There are a number of weird stories doing the rounds about raccoons. Let us examine a few of them.
- Many stories suggest that raccoons are nature’s bandits and the mask around their eyes and the rings on their tails do seem to suggest so. The fact that they go about stealing pet food and scourging garbage cans for edibles seems to suggest so as well. Yet, the raccoon fact is a tad bit different. The mask around their eyes is believed to enhance their night vision by reducing glare.
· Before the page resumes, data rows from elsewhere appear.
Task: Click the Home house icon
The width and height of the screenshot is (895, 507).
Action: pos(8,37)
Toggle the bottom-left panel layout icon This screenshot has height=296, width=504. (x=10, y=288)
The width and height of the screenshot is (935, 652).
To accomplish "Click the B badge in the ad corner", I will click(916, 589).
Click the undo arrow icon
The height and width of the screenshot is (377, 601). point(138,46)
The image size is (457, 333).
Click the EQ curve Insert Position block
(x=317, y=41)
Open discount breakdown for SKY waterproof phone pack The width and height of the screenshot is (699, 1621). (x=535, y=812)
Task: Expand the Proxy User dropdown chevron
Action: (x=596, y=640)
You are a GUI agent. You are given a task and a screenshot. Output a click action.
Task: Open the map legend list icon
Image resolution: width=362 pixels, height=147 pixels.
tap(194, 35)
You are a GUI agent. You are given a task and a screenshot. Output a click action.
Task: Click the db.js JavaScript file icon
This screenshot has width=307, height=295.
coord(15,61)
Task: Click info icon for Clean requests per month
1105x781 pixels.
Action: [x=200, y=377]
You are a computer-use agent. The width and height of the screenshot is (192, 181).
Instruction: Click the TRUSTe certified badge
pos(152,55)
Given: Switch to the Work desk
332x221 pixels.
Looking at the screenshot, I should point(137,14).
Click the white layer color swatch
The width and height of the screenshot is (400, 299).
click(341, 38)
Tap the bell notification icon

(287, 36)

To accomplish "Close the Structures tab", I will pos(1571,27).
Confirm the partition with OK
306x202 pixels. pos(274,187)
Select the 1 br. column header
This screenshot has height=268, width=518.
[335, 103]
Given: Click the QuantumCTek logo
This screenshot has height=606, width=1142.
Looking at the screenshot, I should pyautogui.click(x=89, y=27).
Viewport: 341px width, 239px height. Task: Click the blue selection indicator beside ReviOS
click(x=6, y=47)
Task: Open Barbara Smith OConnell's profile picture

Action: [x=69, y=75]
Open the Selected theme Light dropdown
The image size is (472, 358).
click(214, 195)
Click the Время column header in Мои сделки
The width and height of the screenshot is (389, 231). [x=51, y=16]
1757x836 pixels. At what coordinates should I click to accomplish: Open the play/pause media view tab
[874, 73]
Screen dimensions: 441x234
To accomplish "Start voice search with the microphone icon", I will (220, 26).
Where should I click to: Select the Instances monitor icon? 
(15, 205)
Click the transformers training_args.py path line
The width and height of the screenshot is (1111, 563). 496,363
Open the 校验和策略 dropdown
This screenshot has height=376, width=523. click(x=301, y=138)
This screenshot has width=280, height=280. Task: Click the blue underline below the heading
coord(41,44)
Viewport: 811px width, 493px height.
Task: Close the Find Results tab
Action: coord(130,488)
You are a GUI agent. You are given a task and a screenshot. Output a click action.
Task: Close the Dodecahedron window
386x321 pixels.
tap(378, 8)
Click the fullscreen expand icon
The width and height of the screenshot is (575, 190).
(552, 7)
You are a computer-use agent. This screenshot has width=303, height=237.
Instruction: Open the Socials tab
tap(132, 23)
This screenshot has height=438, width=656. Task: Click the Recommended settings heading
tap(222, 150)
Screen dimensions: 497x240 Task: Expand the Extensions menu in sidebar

- Raccoons are always seen in large dens and many believe that they put in a lot of effort constructing them. The fact behind this fiction however, is that raccoons either rely on other animals to make their dens for them (by bullying them out of the den and making the den their own) or they rely on natural wear and tear on rocks and wood to get their natural homes.
- Many people believe that raccoons wash their food before they eat it and while that may be a true raccoon fact, the reasons behind the habit are quite different. Raccoons do dip their food in water, but that is just to moisten and manipulate it and not due to any natural health and cleanliness concerns.
- Many people mistakenly assume that because a raccoon looks cute and cuddly, it is harmless. Here’s the most important raccoon fact. Raccoons are wild animals, and like most wild animals, they are armed and dangerous when threatened, cornered or treated as pets. Believe it or not, numerous dog deaths are recorded in raccoon encounters and if it can kill a dog, it can certainly fatally injure a human.
- The term ‘rabid raccoon’ is badly misused. While raccoons are known carriers of rabies, they are not all rabid; just like dogs. In fact, raccoon droppings may be more dangerous than a raccoon bite, for it may contain parasites that are fatal to humans.
- Last but not the least, many believe that the best answer to a raccoon problem is to call the authorities, catch them and rehabilitate them to a wilder location. This may be the most erroneous raccoon fact, for raccoons are known to find their ways back to their original territories. Not only may they get run over or hunted during their journey, but even if they do not return, there is a threat that the local raccoons in the new territory may hunt him down as an outsider.